Proving that her preternatural beauty runs deep, Christy Turlington-model, mother, documentarian-has set out to make the world a safer place to be born
When Christy Turlington Burns set her mind to doing good, she didn't just throw money at a PR-friendly cause or host the odd fundraiser to earn herself the title of philanthropist. On the contrary, when Turlington learned that, globally, 500,000 women die in childbirth each year-and that 90 percent of their deaths are preventable-she embarked on a master's degree in public health at Columbia University, directed and self-financed No Woman, No Cry, a documentary about the global maternal mortality rate (MMR), and launched a nonprofit, EveryMotherCounts.org, to raise public awareness. Such full-tilt absorption is all the more unusual given that, at 42-more than twice the age of many of today's top models-she's still doing rather well in her day job, with recent campaigns ranging from Louis Vuitton to Maybelline.
Turlington's leap to activist-slash-documentarian started with her own delivery complications, a retained placenta after the birth of daughter Grace (with her husband, actor-director Ed Burns) in 2003. Though she'd opted for natural childbirth with a midwife, Turlington delivered in a hospital where doctors were one floor away. She didn't realize just how fortunate she'd been until two years later. Pregnant with her second child and on a trip sponsored by the anti-poverty organization CARE to her mother's home country of El Salvador, she saw firsthand not just the lack of pre- and postnatal care in poor countries, but also the dearth of basic necessities such as fresh water. "That was the trigger," she says. "I've always thought, What if I was born there? It's the randomness of where you're raised."
She struck upon the documentary idea soon after the birth of her son, Finn, in 2006. For a year and a half, she and a small crew filmed high-risk pregnancies in four countries that have exceptionally high MMRs: Tanzania, Bangladesh, Guatemala, and…the United States. (America ranks fiftieth of 171 countries worldwide and has one of the highest maternal mortality rates among developed nations.) Labor and delivery being difficult to script, Turlington gave the women cell phones so she could track each pregnancy. "I honestly thought I was going to be delivering a baby," she says of a few close calls, when her crew drove women who'd been in labor for days to clinics located hours away. "I thought, Between the sound recorder, producer, and cinematographer, I'm most versed in how to do this."
Since the film debuted at the 2010 TriBeCa Film Festival, Turlington has personally screened it at medical schools, Fortune 500 companies, and global health conferences around the world.

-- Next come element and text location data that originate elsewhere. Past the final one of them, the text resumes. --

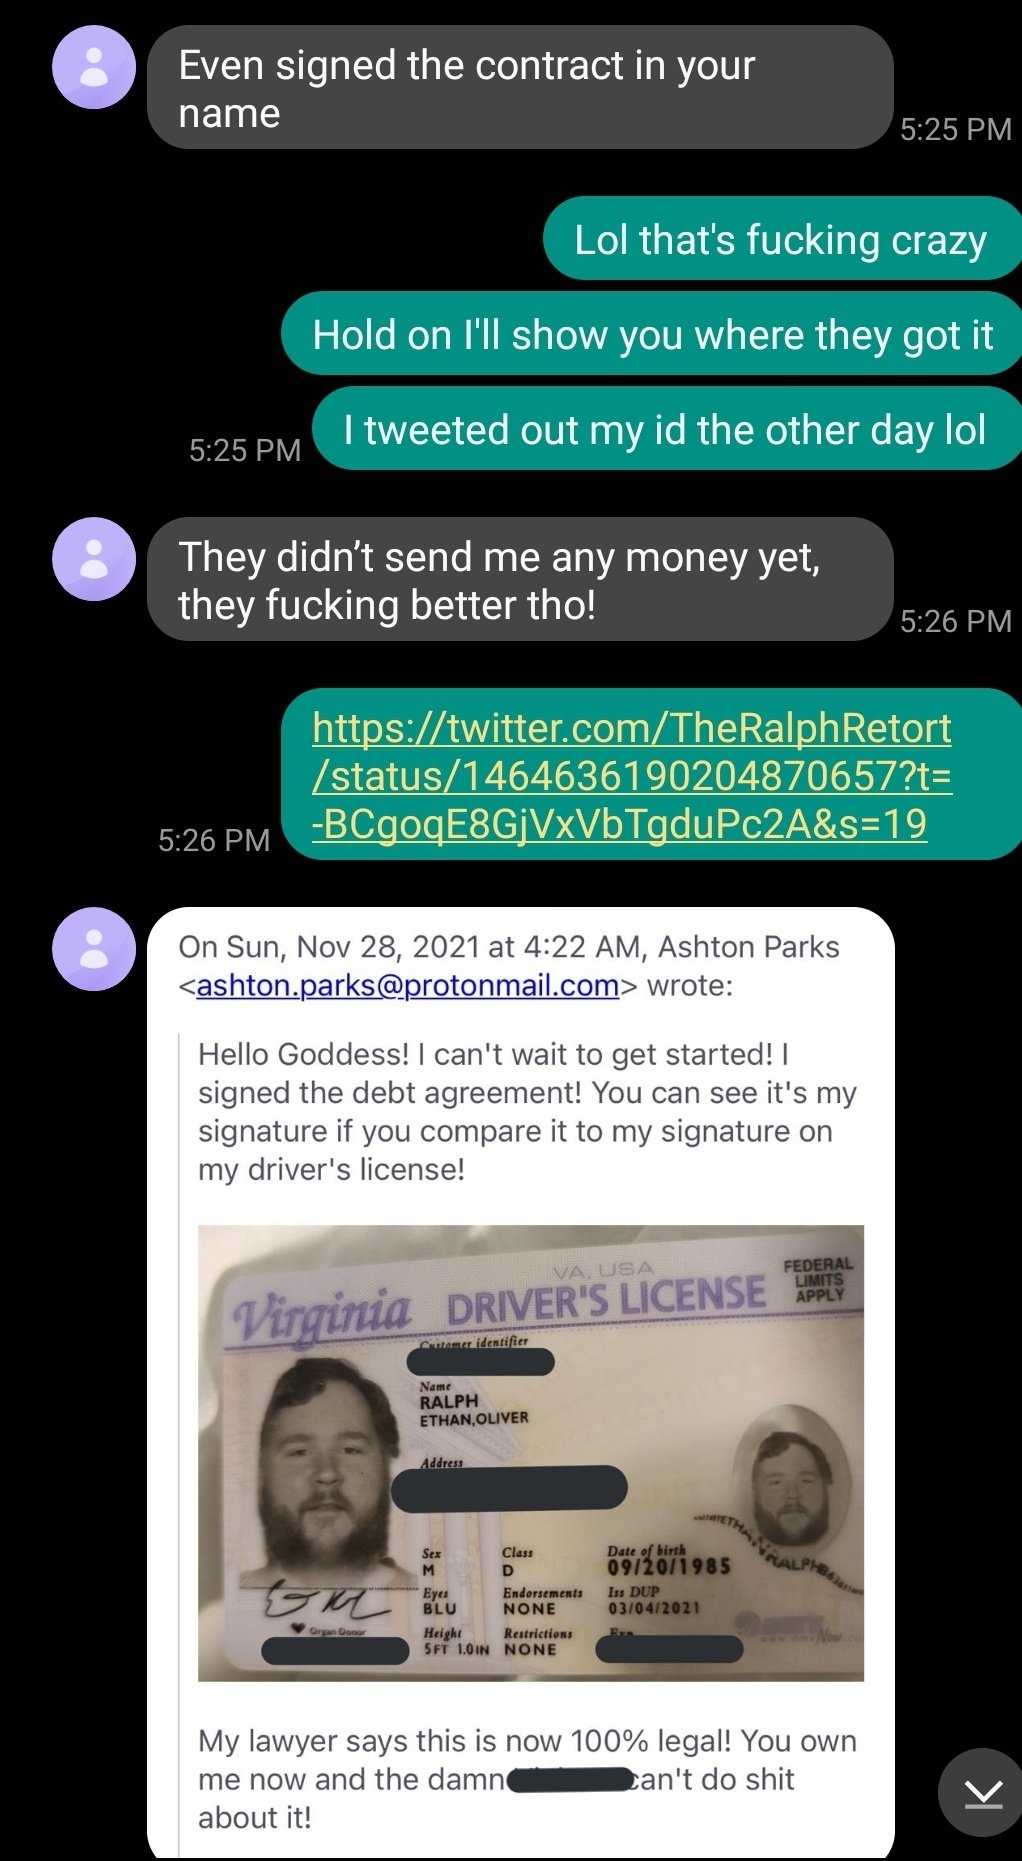Select the 'Even signed the contract' message bubble

tap(520, 88)
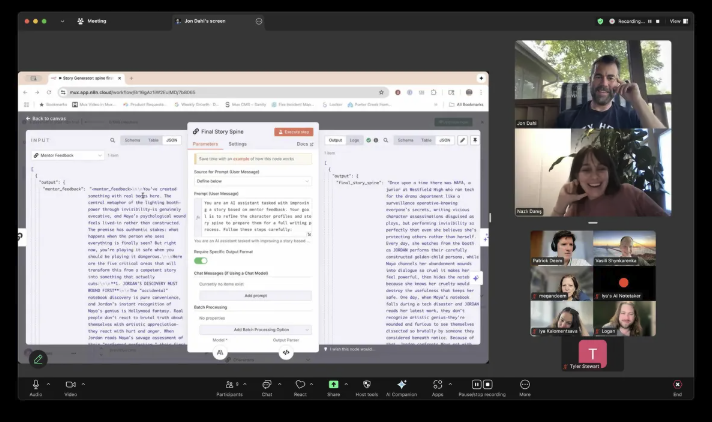Click the Execute step button
Viewport: 712px width, 422px height.
[x=293, y=131]
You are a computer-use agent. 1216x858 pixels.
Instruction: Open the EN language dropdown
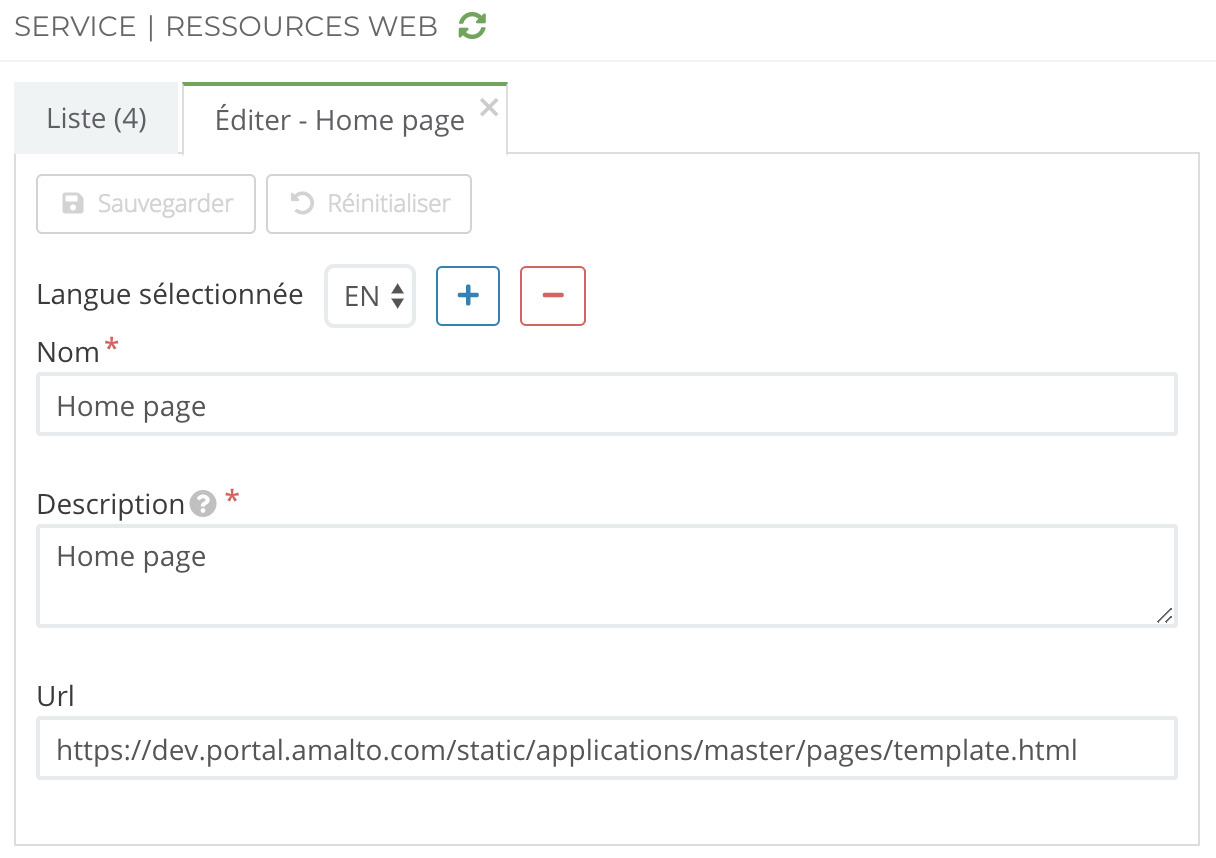(x=371, y=296)
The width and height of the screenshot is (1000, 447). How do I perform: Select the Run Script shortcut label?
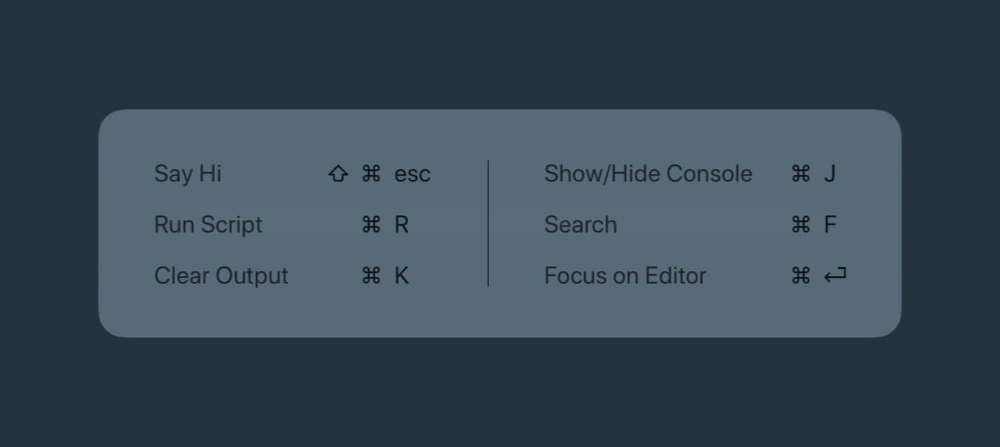pyautogui.click(x=208, y=225)
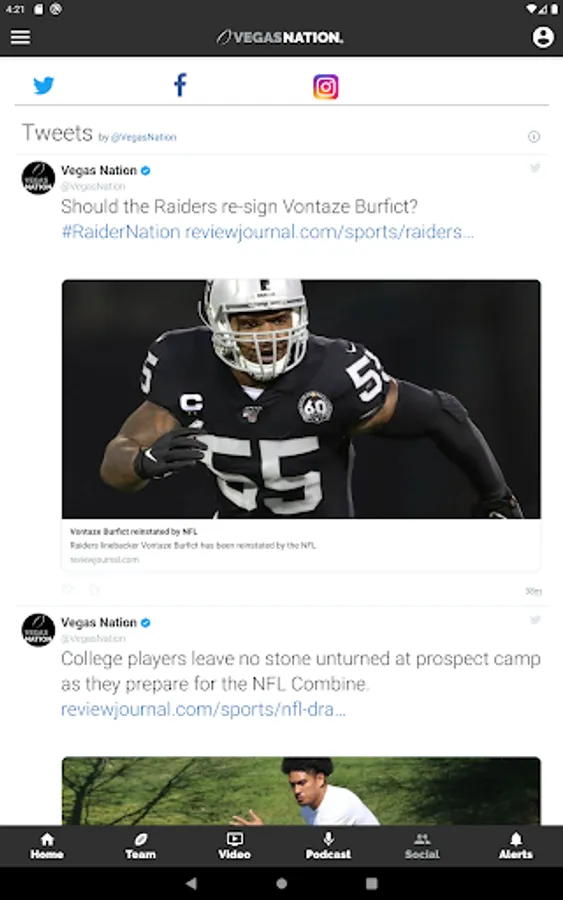
Task: Switch to the Team tab
Action: point(141,846)
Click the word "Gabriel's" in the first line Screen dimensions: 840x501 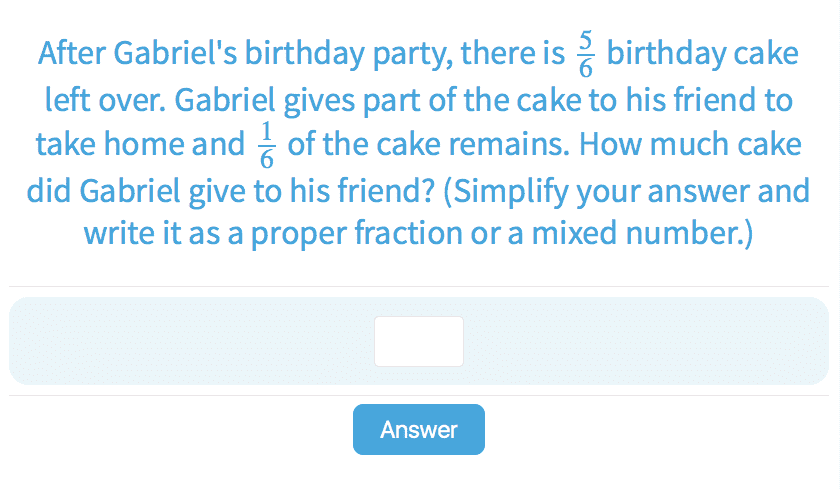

She has also presented the facts on the MMR everywhere from Planned Parenthood in Salt Lake City to Al Jazeera television. In May, the film had its TV premiere on Oprah Winfrey's OWN network-fittingly, on the eve of Mother's Day. And Turlington lobbied Madonna, Carla Bruni-Sarkozy, Sheryl Crow, Jennifer Lopez, Martha Wainwright, and friend Gwyneth Paltrow to contribute songs-some original, some never previously released-for the fundraising CD Every Mother Counts.
No Woman, No Cry opens with snippets of Grace's birth, shot by Burns on Super 8. It's jarring to see a celebrity-or any woman-in such a vulnerable state, and Turlington struggled over whether to include such intimate footage. "This is what started the whole journey, and hopefully that helps people to look back at their own experiences," she says. Still, hearing herself on the audio track came as a shock, even to her. "I mean, when you don't have pain medication…it's like a weird, primal sound."